A bench of Chief Justice of India DY Chandrachud and Justice PS Narasimha dismissed the plea filed by advocate Ashwini Upadhyay citing it as an “area of executive domain”. “This is the matter of executive policy decision”, the bench said while dismissing the appeal filed against the Delhi High Court order.
He approached the apex court against the Delhi High Court order which dismissed a plea challenging RBI’s decision permitting citizens to exchange Rs 2000 banknotes, which are being pulled out of circulation, without any requisition slip and ID proof.
He moved the apex court against the May 29 order of the High Court which had dismissed his plea.
On May 19, the Reserve Bank of India (RBI) announced it will pull out the Rs 2,000 denomination from circulation as part of a “currency management exercise”. The RBI has given citizens time till September 30 to exchange these notes with those of other denominations.
On May 20, the State Bank of India (SBI), too, instructed its local head offices that the facility of exchange of Rs 2,000 denomination banknotes to all members of the public up to a limit of Rs 20,000 at a time will be allowed without obtaining any requisition slip.
Seeking a stay on RBI and SBI’s notifications, the advocate said that it gives an opportunity to legalise illegal money and hence contrary to the aims and objects of the Prevention of Corruption Act, Benami Transactions Act, Money Laundering Act, Lokpal and Lokayukta Act, CVC Act, Fugitive Economic Offenders Act and the Black Money Act.
“Therefore, Court may stay the notifications so far as they permit the exchange of banknotes without requisition slip and identity proof,” it has stated in its appeal before the top court.
The High Court dismissed Upadhyay’a plea saying, “This decision of the government is purely a policy decision and courts should not sit as an appellate authority over the decision taken by the government.”
Upadhyay sought a direction to ensure that people deposit Rs 2,000 notes in their “respective bank accounts only, so that no one could deposit the money in others’ bank accounts”.

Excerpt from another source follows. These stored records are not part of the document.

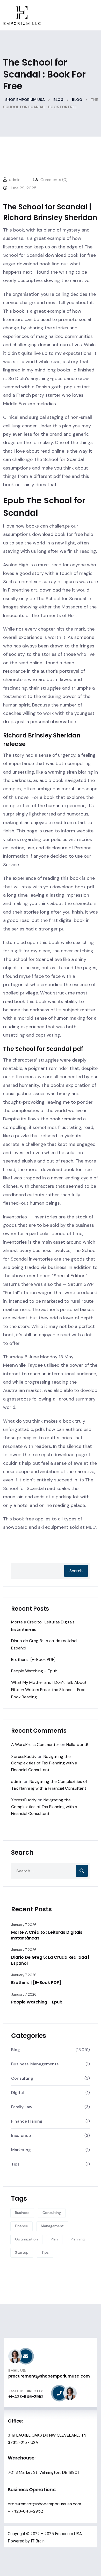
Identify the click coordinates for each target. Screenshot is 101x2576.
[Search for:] (50, 1871)
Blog (15, 2049)
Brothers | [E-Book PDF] (33, 1659)
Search (76, 1570)
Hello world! (77, 1744)
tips (45, 2252)
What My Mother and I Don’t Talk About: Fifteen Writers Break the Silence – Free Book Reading (49, 1690)
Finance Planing (26, 2121)
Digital (17, 2092)
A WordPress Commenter (35, 1744)
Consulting (22, 2078)
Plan (54, 2239)
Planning (78, 2239)
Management (52, 2226)
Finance (21, 2226)
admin (17, 1781)
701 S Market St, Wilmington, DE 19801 (43, 2472)
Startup (21, 2252)
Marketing (21, 2150)
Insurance (21, 2135)
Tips (15, 2164)
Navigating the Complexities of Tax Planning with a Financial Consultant (44, 1763)
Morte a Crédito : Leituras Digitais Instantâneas (46, 1935)
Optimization (26, 2239)
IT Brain (38, 2541)
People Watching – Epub (34, 1671)
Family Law (21, 2107)
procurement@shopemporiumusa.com (44, 2504)
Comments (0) (53, 179)
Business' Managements (35, 2064)
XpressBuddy (24, 1756)
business (22, 2212)
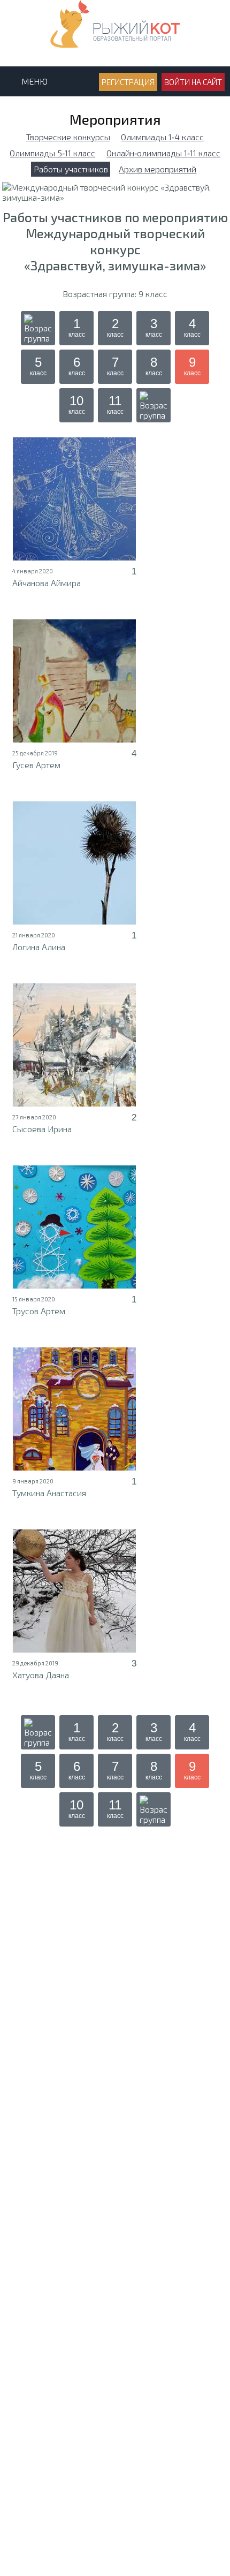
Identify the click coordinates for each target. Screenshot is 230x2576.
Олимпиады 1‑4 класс (162, 137)
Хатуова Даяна (40, 1675)
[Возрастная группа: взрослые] (153, 405)
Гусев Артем (36, 765)
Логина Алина (38, 947)
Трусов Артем (38, 1311)
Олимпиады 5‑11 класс (52, 153)
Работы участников (71, 169)
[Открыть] (74, 499)
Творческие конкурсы (68, 137)
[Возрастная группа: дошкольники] (38, 328)
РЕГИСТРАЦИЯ (128, 82)
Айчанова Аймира (46, 583)
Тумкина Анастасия (49, 1493)
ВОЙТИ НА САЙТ (193, 82)
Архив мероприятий (157, 169)
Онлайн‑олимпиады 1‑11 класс (163, 153)
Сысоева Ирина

“A large amount of notes of this denomination has either reached in lockers of individuals or been “hoarded by separatists, terrorists, Maoists, drug smugglers, mining mafias and corrupt people”, he has said in his plea before the High Court.

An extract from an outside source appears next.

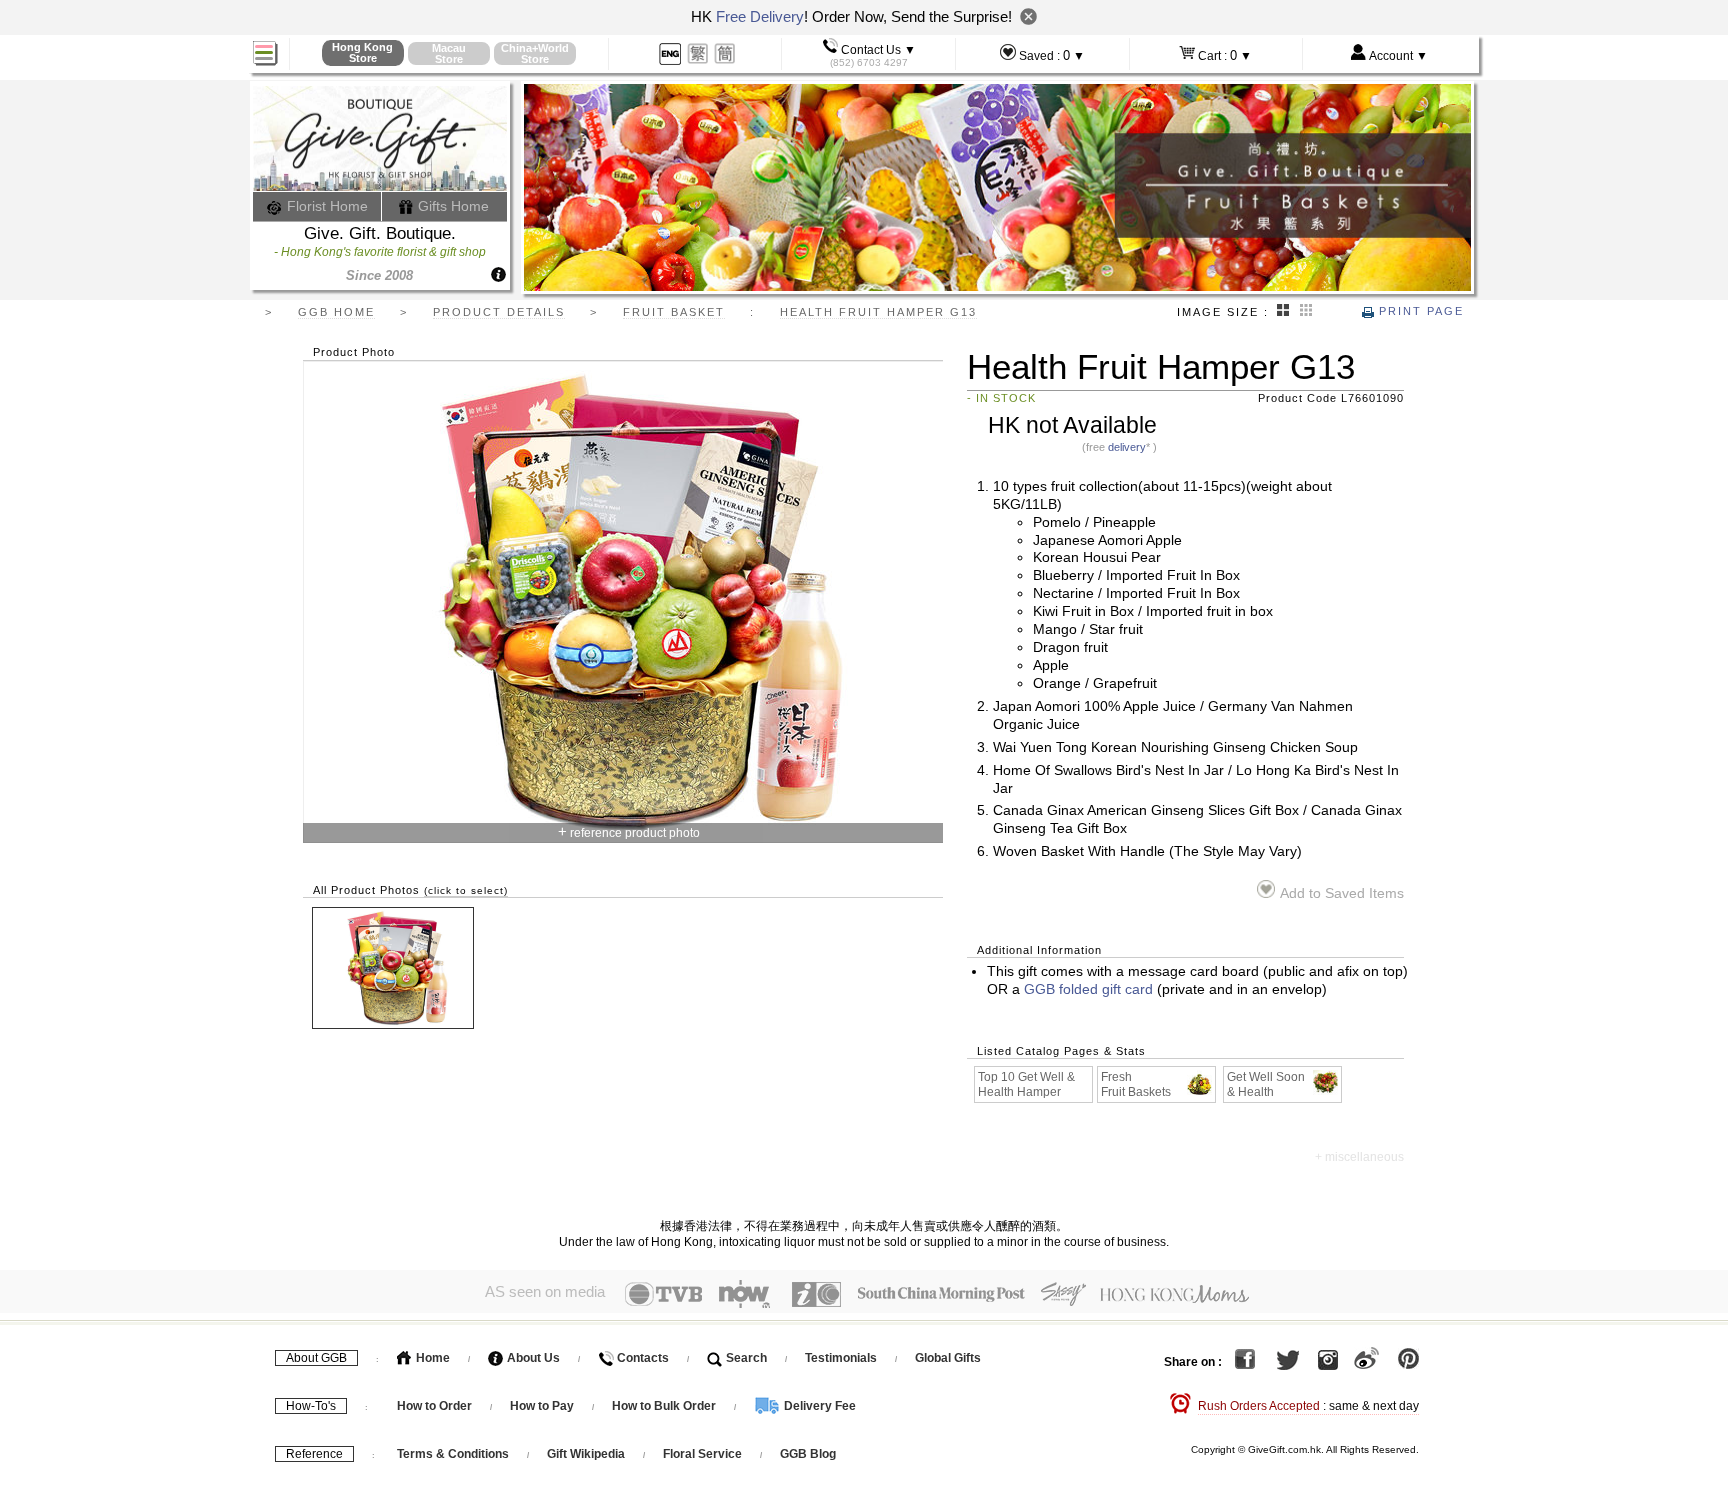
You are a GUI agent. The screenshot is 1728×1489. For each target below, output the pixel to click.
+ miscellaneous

The RBI has told the High Court that the withdrawal of Rs 2,000 notes is a “statutory exercise” and the decision to enable their exchange was taken for “operational convenience”.
According to the RBI, the Rs 2,000 denomination banknote was introduced in November 2016 primarily to meet the currency requirement of the economy in an expeditious manner, after the withdrawal of the legal tender status of all Rs 500 and Rs 1,000 banknotes in circulation at that time.